That document that piques your interest: The whole story behind Norfolk, Virginia’s U.S. District Clerk of Court Seth Foster

Karen J. Johnson
U.S. Courts Library

Libraries are wonderful places, as most are aware, but there are different kinds of libraries, and I would wager that a researcher of naval history would not necessarily think of a court library or a court librarian as a source for their research or a research topic, at least not initially. Me either, if truth be told.

It was by chance that our library, the U.S. Courts Library in Norfolk, Virginia, even became a small repository of archival items. The primary function of court libraries is to serve the research needs of the judges and their staff. However, many court librarians also become court historians. Not long after our library first opened, a local attorney donated his father’s copy of the Federal Rules of Civil Procedure, a small book by comparison to today’s handbook. The small gift’s importance and special place in Norfolk’s court history remained unremarked for decades. We now know that the book is one of the first handbooks published after the standardization of the rules in 1932. This donation sparked an interest in early American legal and court history, that researcher’s Pandora’s box we all know so well. The more I researched, the more questions I had and paths to follow. My co-worker, Library Technician, Mary M. Russo, now retired, helped put some of my finds on paper including the story you will read below.
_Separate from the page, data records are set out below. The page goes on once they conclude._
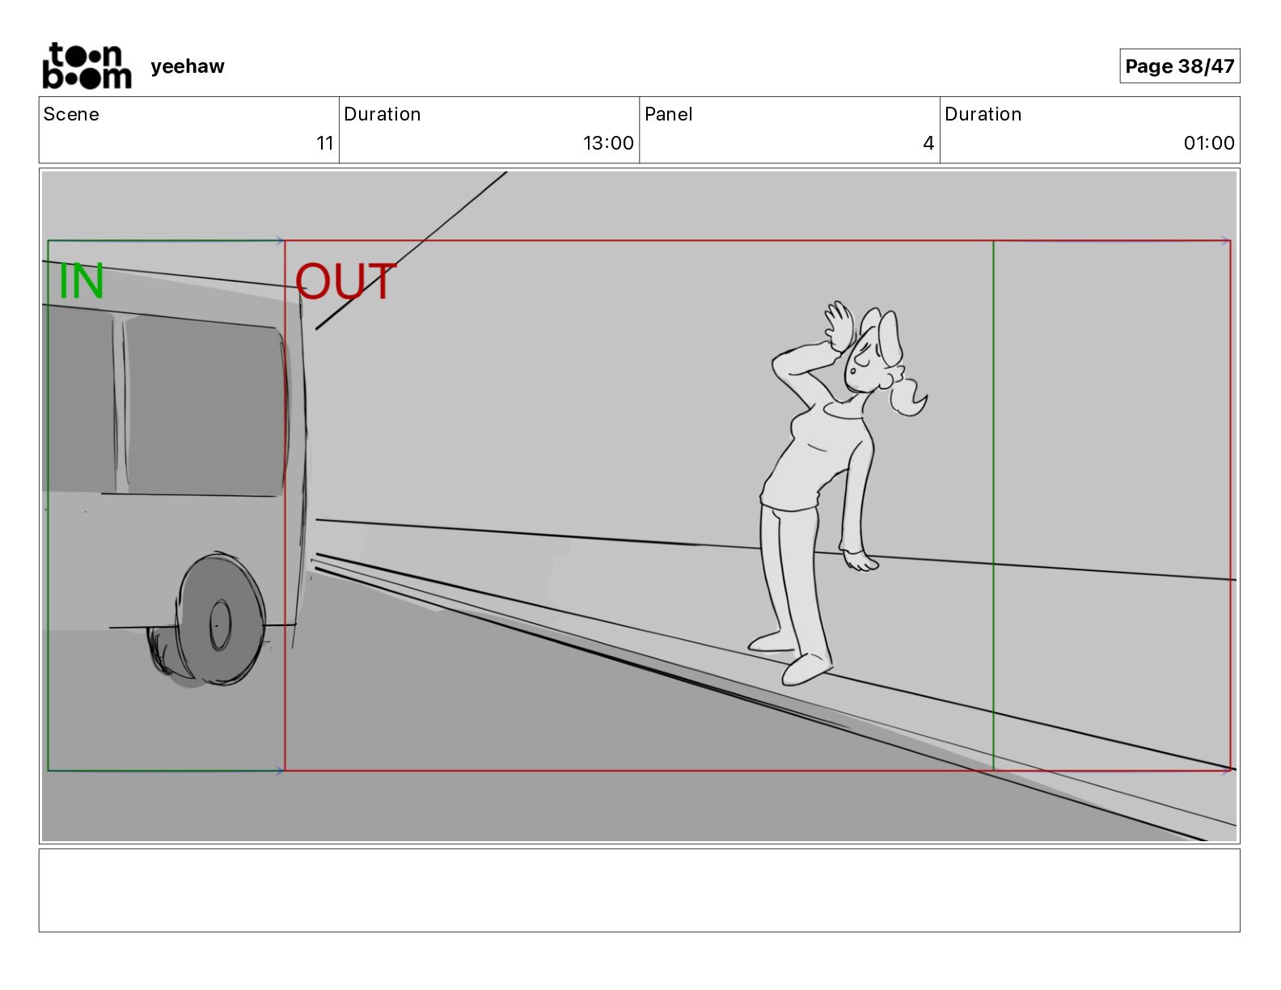This screenshot has height=990, width=1281.
Task: Select the panel Duration 01:00 field
Action: [1089, 130]
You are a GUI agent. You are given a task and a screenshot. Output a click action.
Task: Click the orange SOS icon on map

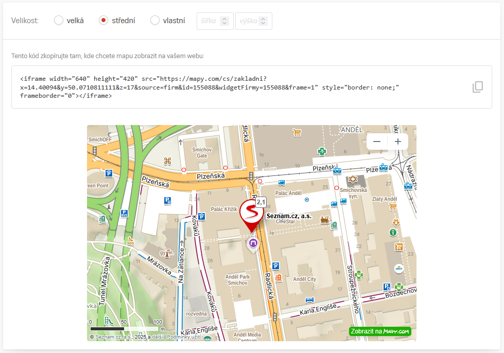click(x=130, y=240)
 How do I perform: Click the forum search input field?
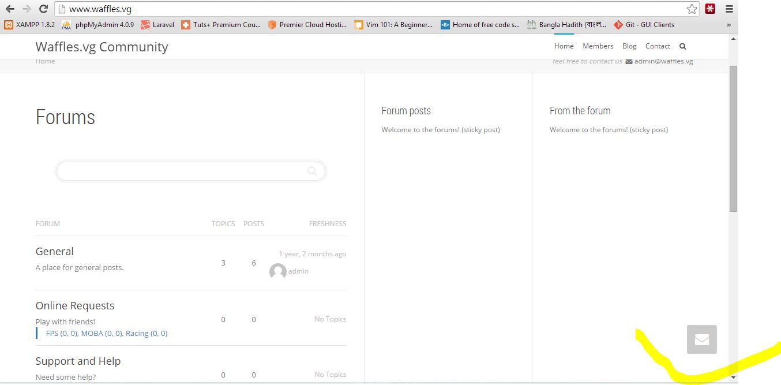click(182, 171)
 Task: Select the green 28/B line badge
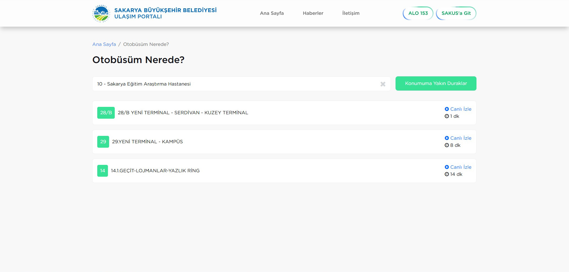pyautogui.click(x=106, y=113)
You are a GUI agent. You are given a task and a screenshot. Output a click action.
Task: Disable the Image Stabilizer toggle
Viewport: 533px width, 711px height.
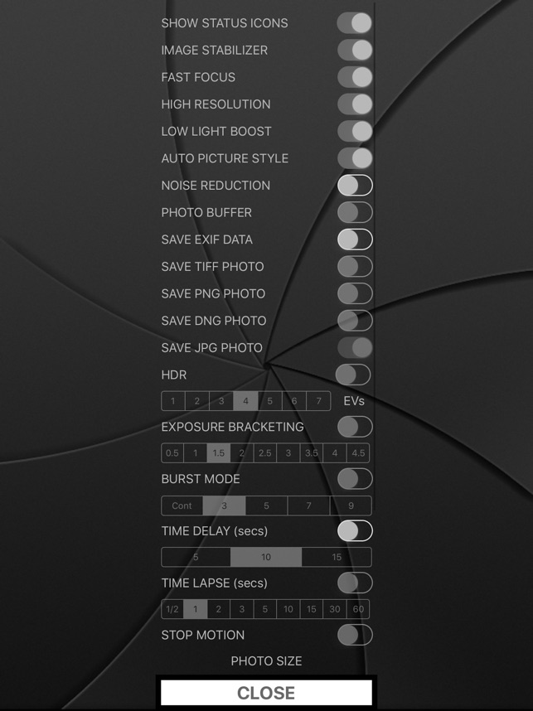pos(355,51)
As time went on, as the role of the library was evolving into the repository for the court’s history, so too, more artifacts and files and records were donated, and some were even found by exploring forgotten cabinets, boxes, and rooms in the courthouse basement. It was so much fun!

Beautiful antique furniture, rare and unique books of the court, architectural models, lamps, an old pen and inkwell, and photographs are now part of our historical collection.

Library Interior (Karen Johnson)

Records and files that are now part of the collection include a variety of court-related documents. If you look through the material you’ll find resolutions from the 1930s and 1940s memorializing judges, lawyers, and others who held roles in the court – even a librarian who previously worked for a federal judge before going on to read law and becoming the bar library director. There are court papers from the early 1800s – from a case involving a ship seized by the Chesapeake that was smuggling slaves- and papers from a handful of admiralty prize cases.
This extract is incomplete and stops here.